Entries from a collection:
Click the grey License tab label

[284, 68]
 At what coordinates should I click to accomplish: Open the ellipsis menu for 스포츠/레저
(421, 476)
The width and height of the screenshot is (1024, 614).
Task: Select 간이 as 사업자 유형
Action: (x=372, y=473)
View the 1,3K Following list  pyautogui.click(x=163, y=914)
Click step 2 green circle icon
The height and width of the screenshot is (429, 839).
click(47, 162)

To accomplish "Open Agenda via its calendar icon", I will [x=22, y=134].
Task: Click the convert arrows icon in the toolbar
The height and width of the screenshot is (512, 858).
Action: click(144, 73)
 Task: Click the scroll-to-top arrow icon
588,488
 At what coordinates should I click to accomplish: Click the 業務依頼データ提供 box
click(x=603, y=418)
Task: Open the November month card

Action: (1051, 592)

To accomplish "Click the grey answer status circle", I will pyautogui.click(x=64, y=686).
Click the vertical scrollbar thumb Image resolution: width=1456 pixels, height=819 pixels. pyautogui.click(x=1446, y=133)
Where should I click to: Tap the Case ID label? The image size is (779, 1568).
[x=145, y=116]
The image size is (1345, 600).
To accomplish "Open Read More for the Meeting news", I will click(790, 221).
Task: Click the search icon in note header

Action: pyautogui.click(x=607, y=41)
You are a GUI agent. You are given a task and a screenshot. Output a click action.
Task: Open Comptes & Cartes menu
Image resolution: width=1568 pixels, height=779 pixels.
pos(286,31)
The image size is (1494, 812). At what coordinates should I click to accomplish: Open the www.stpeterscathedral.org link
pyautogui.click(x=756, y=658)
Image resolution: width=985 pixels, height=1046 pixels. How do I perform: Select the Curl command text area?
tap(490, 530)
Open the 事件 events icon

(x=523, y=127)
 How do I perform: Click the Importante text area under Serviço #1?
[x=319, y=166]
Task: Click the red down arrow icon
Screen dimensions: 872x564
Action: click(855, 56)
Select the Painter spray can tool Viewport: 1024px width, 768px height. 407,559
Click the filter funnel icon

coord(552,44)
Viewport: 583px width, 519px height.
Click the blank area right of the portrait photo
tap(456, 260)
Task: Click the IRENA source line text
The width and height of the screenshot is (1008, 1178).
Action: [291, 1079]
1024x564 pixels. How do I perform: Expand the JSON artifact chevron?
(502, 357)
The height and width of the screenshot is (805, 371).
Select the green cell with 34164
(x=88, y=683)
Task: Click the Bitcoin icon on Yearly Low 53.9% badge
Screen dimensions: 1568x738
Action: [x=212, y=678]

SHORT TASK: Reproduce all of the entries above verbatim, line for line.

COMPLETED EXERCISE:
Click the grey License tab label

[284, 68]
 At what coordinates should I click to accomplish: Open the ellipsis menu for 스포츠/레저
(421, 476)
The width and height of the screenshot is (1024, 614).
Task: Select 간이 as 사업자 유형
Action: (x=372, y=473)
View the 1,3K Following list  pyautogui.click(x=163, y=914)
Click step 2 green circle icon
The height and width of the screenshot is (429, 839).
click(47, 162)

To accomplish "Open Agenda via its calendar icon", I will [x=22, y=134].
Task: Click the convert arrows icon in the toolbar
The height and width of the screenshot is (512, 858).
Action: click(144, 73)
 Task: Click the scroll-to-top arrow icon
588,488
 At what coordinates should I click to accomplish: Click the 業務依頼データ提供 box
click(x=603, y=418)
Task: Open the November month card

Action: (1051, 592)

To accomplish "Click the grey answer status circle", I will pyautogui.click(x=64, y=686).
Click the vertical scrollbar thumb Image resolution: width=1456 pixels, height=819 pixels. pyautogui.click(x=1446, y=133)
Where should I click to: Tap the Case ID label? The image size is (779, 1568).
[x=145, y=116]
The image size is (1345, 600).
To accomplish "Open Read More for the Meeting news", I will click(790, 221).
Task: Click the search icon in note header

Action: pyautogui.click(x=607, y=41)
You are a GUI agent. You are given a task and a screenshot. Output a click action.
Task: Open Comptes & Cartes menu
Image resolution: width=1568 pixels, height=779 pixels.
pos(286,31)
The image size is (1494, 812). At what coordinates should I click to accomplish: Open the www.stpeterscathedral.org link
pyautogui.click(x=756, y=658)
Image resolution: width=985 pixels, height=1046 pixels. How do I perform: Select the Curl command text area?
tap(490, 530)
Open the 事件 events icon

(x=523, y=127)
 How do I perform: Click the Importante text area under Serviço #1?
[x=319, y=166]
Task: Click the red down arrow icon
Screen dimensions: 872x564
Action: click(855, 56)
Select the Painter spray can tool Viewport: 1024px width, 768px height. 407,559
Click the filter funnel icon

coord(552,44)
Viewport: 583px width, 519px height.
Click the blank area right of the portrait photo
tap(456, 260)
Task: Click the IRENA source line text
The width and height of the screenshot is (1008, 1178).
Action: [291, 1079]
1024x564 pixels. How do I perform: Expand the JSON artifact chevron?
(502, 357)
The height and width of the screenshot is (805, 371).
Select the green cell with 34164
(x=88, y=683)
Task: Click the Bitcoin icon on Yearly Low 53.9% badge
Screen dimensions: 1568x738
Action: [x=212, y=678]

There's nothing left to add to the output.